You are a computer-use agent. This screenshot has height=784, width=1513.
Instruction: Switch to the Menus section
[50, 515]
================
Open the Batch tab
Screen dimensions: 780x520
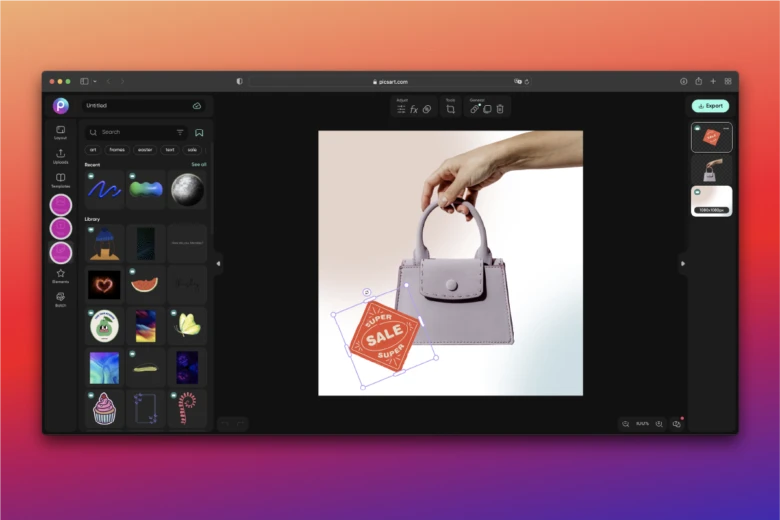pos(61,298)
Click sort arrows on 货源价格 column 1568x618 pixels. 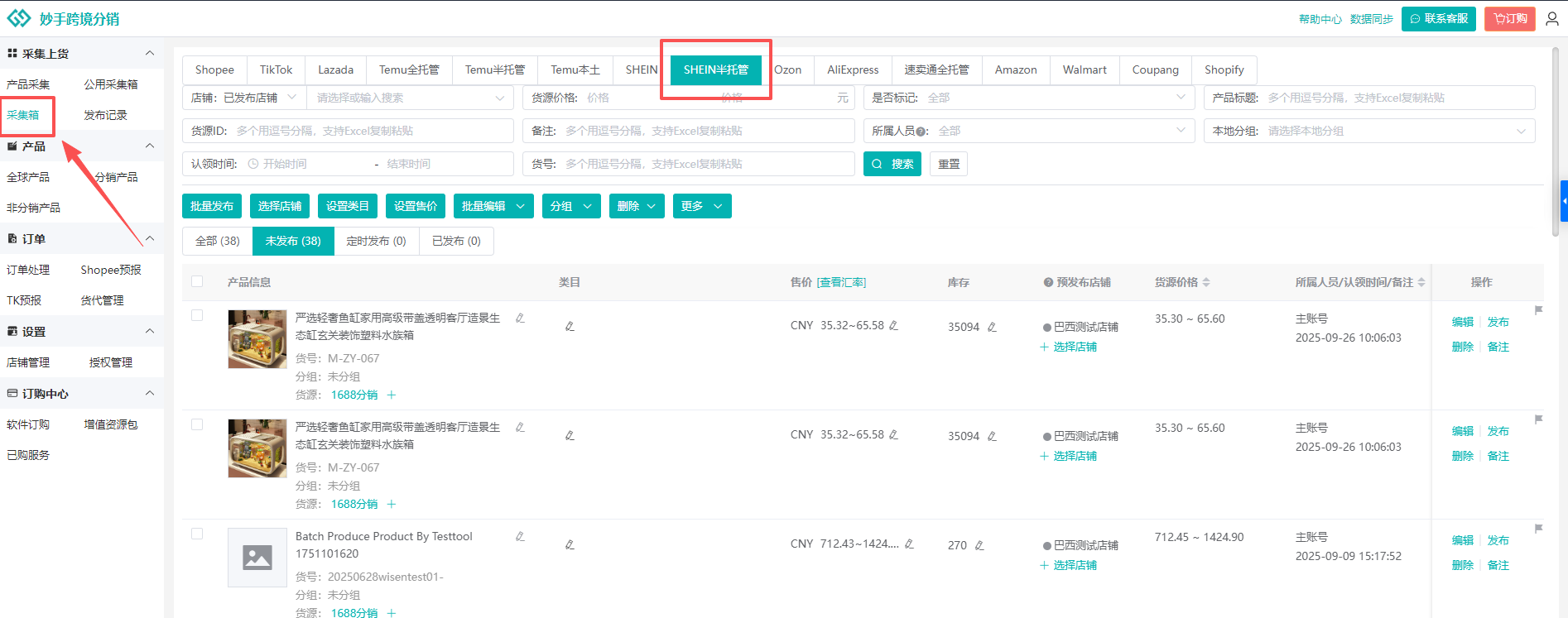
================
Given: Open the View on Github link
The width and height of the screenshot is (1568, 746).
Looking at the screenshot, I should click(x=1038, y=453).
================
◆ Work to be completed:
In the listing above, find the line with "Screen dimensions: 780x520" and the line with "Click sort arrows". Set down exactly those lines and everything between them, skipping pictures.

◆ Answer to the problem:
Screen dimensions: 780x520
pos(61,298)
Click sort arrows on 货源价格 column 1568x618 pixels. 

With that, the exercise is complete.